Out in the world when nearly everyone is asleep, darkness broken by points of ancient light, promise of a new day behind massing storm clouds, I am washed with chicken skin in recalling a vivid dream I had last night.
In this dream, people were pouring out of their homes and gathering in the loi, on the beaches, along the stream banks, in a spontaneous swelling of support for kanaka maoli. There were no signs, no costumes, no shouts, no slogans, no leader, so far as I could tell, save for the propelling guide of conscience stirring in countless hearts.
As I stand looking up at the stars, flesh puckering, my own heart stirring in the transitioning time between dark and light, I see, as clearly as the seven-starred constellation of Makalii, that overthrow and occupation are the fundamental hewa that must be corrected in Hawaii. Colonization is the the grave injustice upon which so many other wrongs have been perpetrated.

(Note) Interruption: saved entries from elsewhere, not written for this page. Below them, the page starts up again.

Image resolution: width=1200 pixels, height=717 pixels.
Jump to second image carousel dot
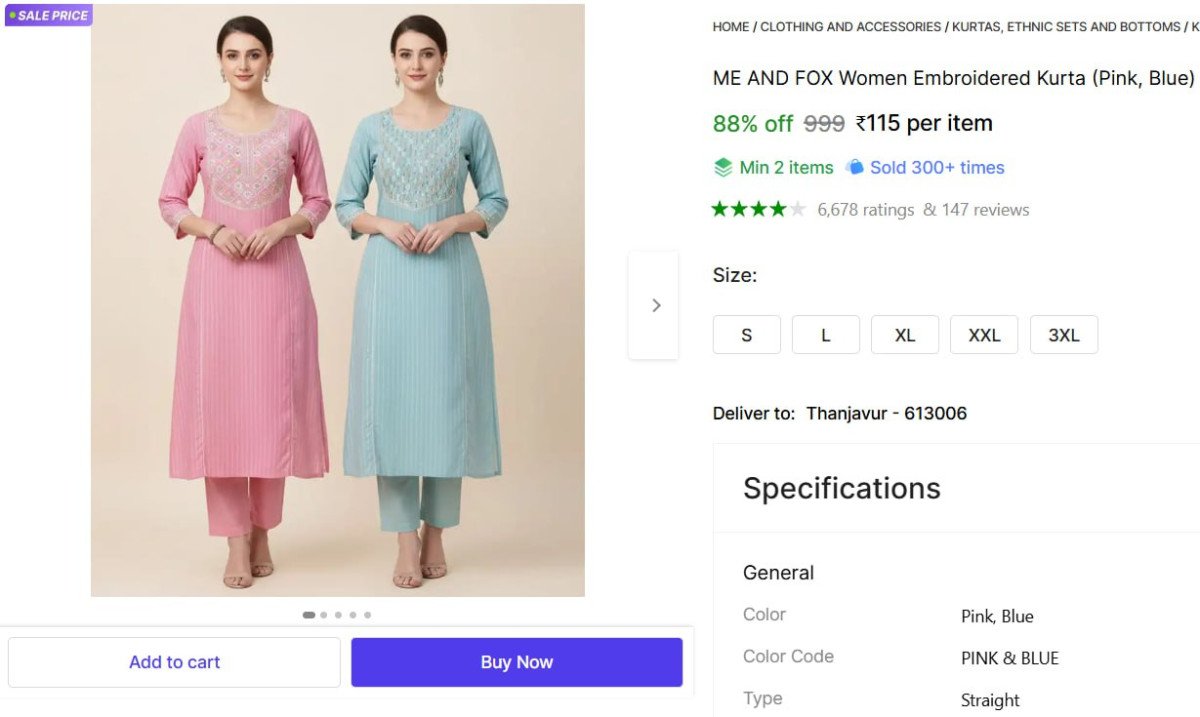point(324,615)
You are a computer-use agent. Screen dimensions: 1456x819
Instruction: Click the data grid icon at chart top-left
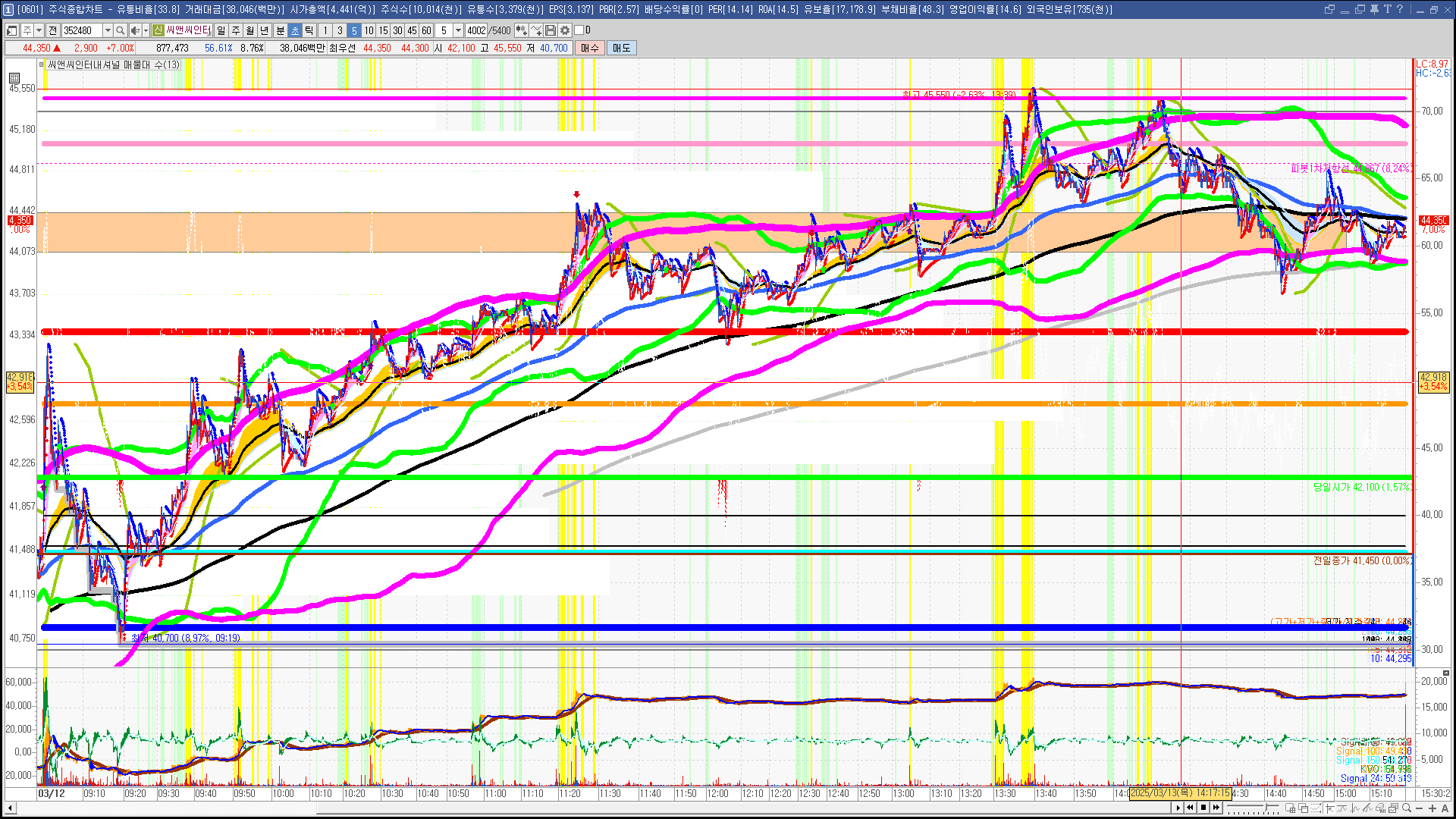14,77
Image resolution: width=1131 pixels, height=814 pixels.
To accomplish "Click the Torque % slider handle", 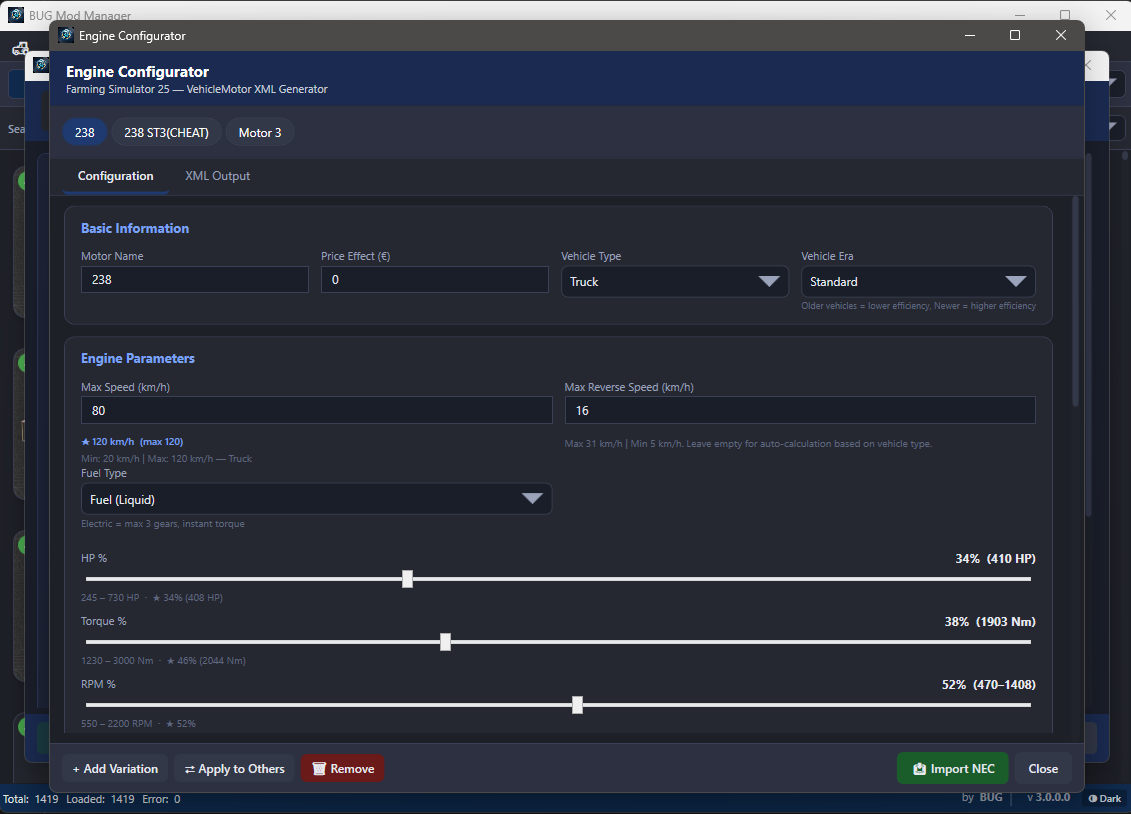I will 445,642.
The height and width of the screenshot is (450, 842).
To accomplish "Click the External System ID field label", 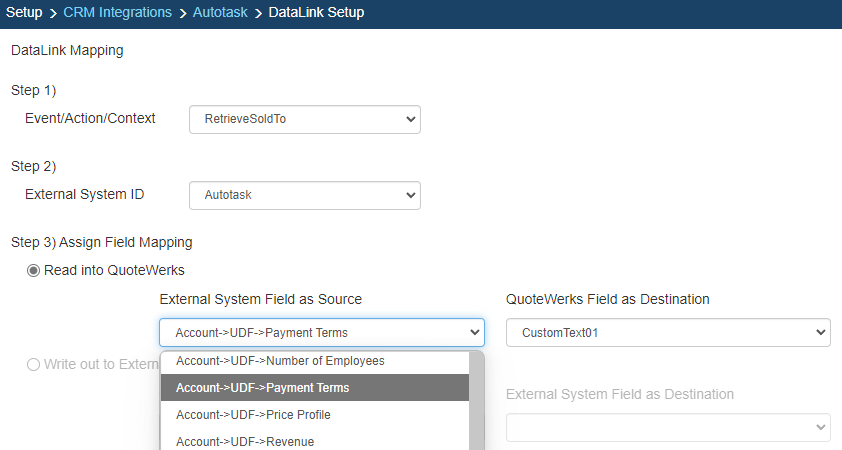I will click(x=84, y=194).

Why are we surprised that a nation that would, by force, dominate and enslave another, also allow the soil to be paved, the rivers to be poisoned, the iwi to be desecrated, the political system to be corrupted, the indigenous people impoverished, imprisoned for petty crimes?
Why do we rail against the symptoms, while failing to address the disease?
I think of Kamehameha, who waged war, and then returned to the loi, and my friend Kaimi, a true maka'ainana, who once told me that every kalo plant is a kanaka, a warrior in waiting. The necessary correction, he said, will occur not in the voting booth or offices of government, but through connection: opening loi, clearing auwai, working together to get kanaka back on their 'aina, the life-producing land.
When the deluge passes, leaving the clouds pale pink, the mountains misty, the ground soft and yielding, I step into my own taro patch and begin pulling weeds, discovering dozens of keiki beneath the overgrowth, ready to thrive.
As the weed pile expands, I reflect on a conversation I had yesterday with another young kanaka, who told me, I have become increasingly aware that politics is an outmoded and inefficient vehicle for positive change. As an empowered individual, I think I can accomplish more without the constraints of an inherited political system.